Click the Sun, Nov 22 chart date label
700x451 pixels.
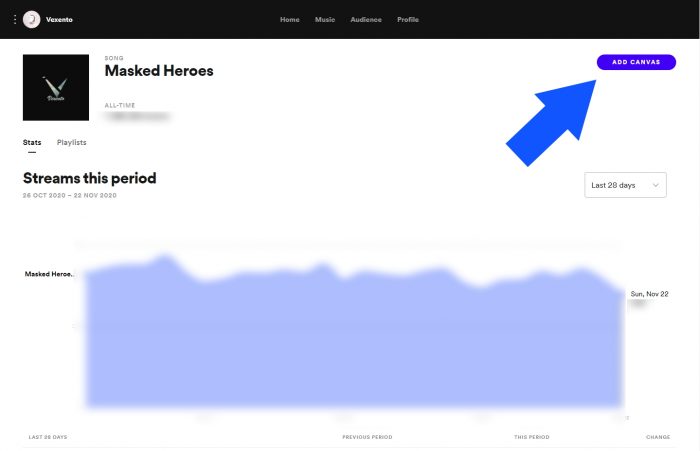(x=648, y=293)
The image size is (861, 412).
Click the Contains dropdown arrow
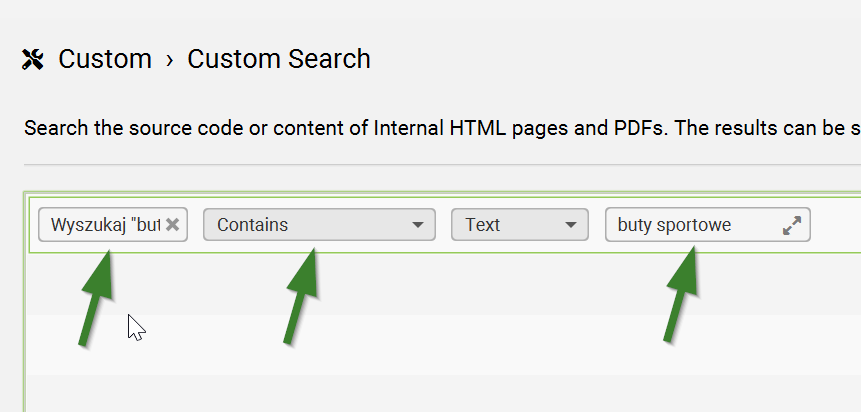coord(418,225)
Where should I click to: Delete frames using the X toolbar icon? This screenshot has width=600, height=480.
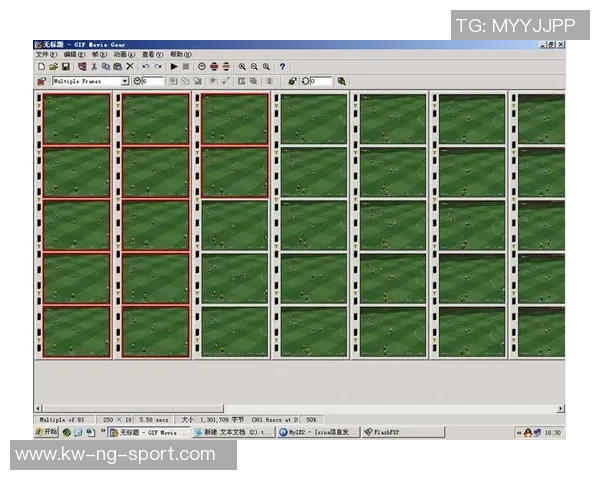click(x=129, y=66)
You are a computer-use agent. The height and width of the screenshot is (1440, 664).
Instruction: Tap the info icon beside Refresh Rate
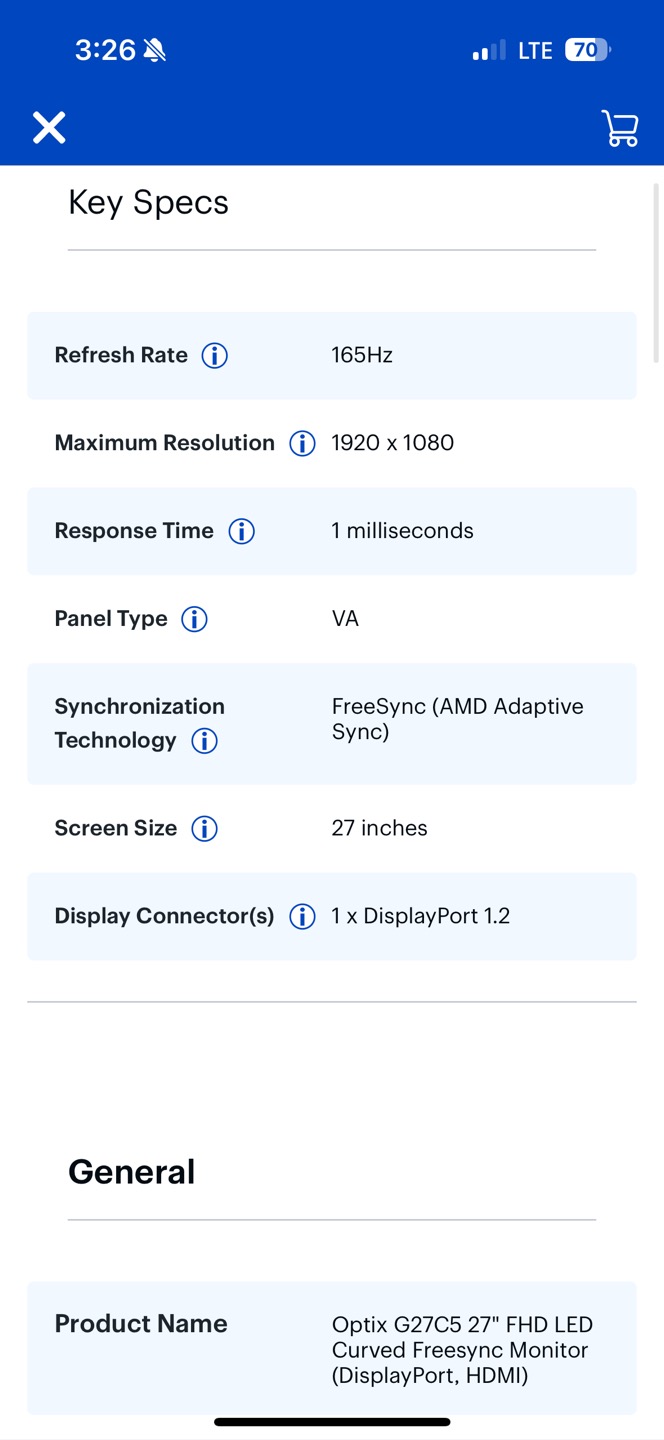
○ ○ ○ ○ ○ ○ ○
_ABOUT THIS TASK_: Please give again only the lines from the one containing "You are a computer-use" through the last line of the entries above, exactly as they stand and without pictures.

_ANSWER TO THIS PROBLEM_:
You are a computer-use agent. The height and width of the screenshot is (1440, 664).
Instruction: Tap the info icon beside Refresh Rate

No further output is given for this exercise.